Stattdessen mußte Brenda sich chic anziehen – was nicht ohne Protest ihrerseits und einer ziemlich einseitig geführten Diskussion vonstatten ging, denn Jonathan ließ sich auf keine Kompromisse ein –, und er führte sie in ein nahegelegenes französisches Restaurant, welches sie oft besuchten. Dort bestellte er ein opulentes Sieben-Gänge-Menü und verlangte von ihr absolutes Stillsitzen. Er achtete peinlichst genau darauf, daß sie nur den Oberkörper bewegte, und Brenda hielt tatsächlich durch. Sie saß vier Stunden auf dem Stuhl, ohne sich zu rühren; ihr brennender Hintern quälte sie, ließ sie die vergangenen Stunden nicht eine Sekunde vergessen. Nach dem fünften Gang winkte Jonathan plötzlich den Kellner an den Tisch, stand auf, legte ihm freundschaftlich die Hand auf die Schulter und lächelte ihn verschwörerisch an.
»Antoine, ich habe eine etwas ungewöhnliche Bitte an Sie. Meine Frau und ich spielen gerade ein Spiel, und dazu brauchen wir unbedingt Ihre Hilfe.
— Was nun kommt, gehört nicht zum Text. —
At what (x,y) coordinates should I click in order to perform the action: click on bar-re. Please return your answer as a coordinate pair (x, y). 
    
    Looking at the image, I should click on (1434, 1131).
Wären Sie bitte so freundlich – und würden Sie das auch Ihren Kollegen vermitteln –, darauf zu achten, daß sich meine Frau nicht bewegt, während ich den Waschraum aufsuche? Ich wäre Ihnen sehr verbunden, wenn Sie das für mich tun würden und ich meine Frau gut beobachtet wüßte …«
Das war einer jener Augenblicke, in denen Brenda vor Scham am liebsten in den Boden gesunken wäre. Antoine hingegen hatte ein verständnisvolles Grinsen aufgesetzt und genickt.
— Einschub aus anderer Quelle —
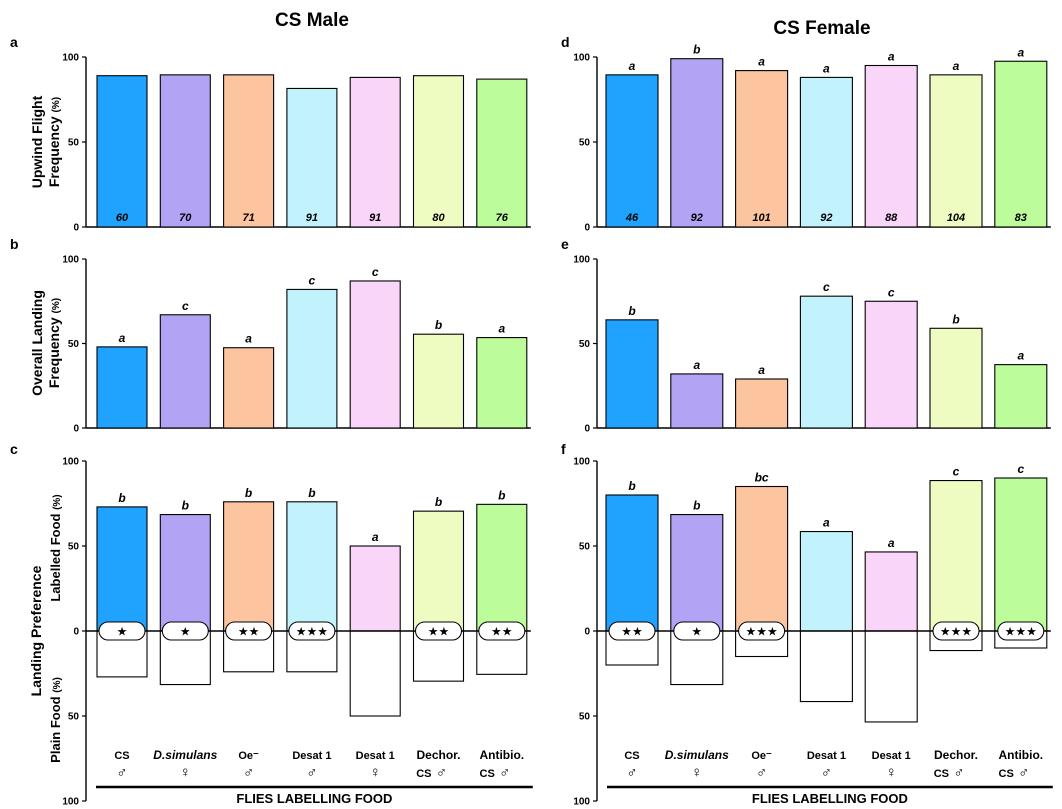 This screenshot has height=809, width=1062. What do you see at coordinates (248, 339) in the screenshot?
I see `panel-b-sig-label: a` at bounding box center [248, 339].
»Selbstverständlich, Monsieur McArcher, immer stets zu Diensten. Ich nehme an, Madame darf ihre Hand heben, um nach ihrem Glas zu greifen?«
Jonathan verzog abwägend das Gesicht.
»Mmh – ich würde sagen: nein … Sie soll vollkommen reglos hier sitzen und warten, bis ich wiederkomme. Das ist dir doch recht so, Liebling?«
Nein, das war es überhaupt nicht, vor allem, da Brenda sich vorkam wie eine Skulptur, die von zwei Kunstkritikern fachmännisch beäugt wurde. Mal ganz davon abgesehen, daß nun das gesamte Personal ihres Lieblingsrestaurants über das Eheleben der McArchers Bescheid wissen würde. Sie funkelte Jonathan mit blitzenden Augen an.